The two are now talking marriage, but there's just one problem: Her very traditional, 95-year-old grandma doesn't know that Parker is black. But Longoria has a solution. "We'll just tell her that he's French."

Is this supposed to be funny? Oh, ha ha, we have to protect old racist granny from the fact that a black man is marrying into the family. They're going to tell her that he's French? What?

There are two related societal standards that really chap my ass:
1) Don't speak badly about the dead.
2) Don't ever upset the elderly.

The first standard is easily dealt with. If you don't want people to speak badly about you when you're dead, then don't be a hateful, nasty pusbag when you're alive. The second standard is trickier. Someone who is 95 years old does have more pressing health concerns than a younger person. So if a family member is awaiting biopsy results, it's probably best to wait until you have the test results before telling grandma or grandpa. Spare the elderly person the worry if you can.

However, this doesn't mean that you can be as awful as you want to be once you reach a certain age. If granny is a racist puke, then she needs to be called on it. I don't care if someone is 5, 15, 55, or 105. Racism must be confronted and challenged. "We don't want to upset a 95-year-old." Sure, I don't want to upset someone who is so old they could die from the stress of bad news or an argument. But granny shouldn't have gotten to this advanced age without being challenged on her hateful beliefs. She should have found out that other family members were highly offended by her racist views, and that she either needed to change, or to shut up about it.

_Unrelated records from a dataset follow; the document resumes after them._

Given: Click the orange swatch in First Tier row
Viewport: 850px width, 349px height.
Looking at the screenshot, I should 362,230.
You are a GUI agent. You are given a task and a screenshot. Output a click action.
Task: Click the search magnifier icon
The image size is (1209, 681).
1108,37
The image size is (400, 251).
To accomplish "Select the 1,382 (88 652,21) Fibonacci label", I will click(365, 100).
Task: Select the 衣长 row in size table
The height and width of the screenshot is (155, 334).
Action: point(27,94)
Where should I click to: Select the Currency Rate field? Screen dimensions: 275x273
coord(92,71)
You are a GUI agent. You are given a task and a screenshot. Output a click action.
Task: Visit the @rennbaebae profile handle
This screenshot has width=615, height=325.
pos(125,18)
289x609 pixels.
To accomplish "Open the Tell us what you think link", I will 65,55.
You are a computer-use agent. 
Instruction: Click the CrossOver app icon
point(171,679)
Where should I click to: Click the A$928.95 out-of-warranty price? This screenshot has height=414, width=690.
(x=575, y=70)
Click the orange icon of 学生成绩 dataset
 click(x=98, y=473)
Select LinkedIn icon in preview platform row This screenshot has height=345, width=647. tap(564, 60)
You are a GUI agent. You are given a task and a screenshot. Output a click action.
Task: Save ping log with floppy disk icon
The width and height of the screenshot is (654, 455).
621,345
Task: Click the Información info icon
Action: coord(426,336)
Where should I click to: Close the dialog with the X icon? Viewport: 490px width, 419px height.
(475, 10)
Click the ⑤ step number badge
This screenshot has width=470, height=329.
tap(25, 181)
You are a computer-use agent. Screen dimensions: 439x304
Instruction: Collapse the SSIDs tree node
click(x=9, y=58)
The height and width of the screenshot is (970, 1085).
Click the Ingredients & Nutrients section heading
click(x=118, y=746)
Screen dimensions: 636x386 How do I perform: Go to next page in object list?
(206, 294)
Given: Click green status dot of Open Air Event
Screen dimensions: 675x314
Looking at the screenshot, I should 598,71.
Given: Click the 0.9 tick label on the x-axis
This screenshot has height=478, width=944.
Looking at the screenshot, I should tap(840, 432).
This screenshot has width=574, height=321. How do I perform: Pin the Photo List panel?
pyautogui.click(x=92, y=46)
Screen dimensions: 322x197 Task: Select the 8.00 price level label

Instead, the Longoria family is going to work to protect racist granny's feelings. I wonder if anyone is considering Tony Parker's feelings. Age is supposed to bring wisdom. This story is further evidence that sometimes, age just solidifies hate.


Suebob said...

I grew up with a racist dad. He was kind of equal opportunity, having slurs for people of all racial backgrounds, including our own. It always seemed silly to me.

It is one of the great joys of my life to see how crazy he is about his great grandkids, one of whom is half Black and one of whom is half Latino. He has pretty much shut up about the racist BS finally.

spotted elephant said...

It's nice when the family situation leads to growth instead of rejection.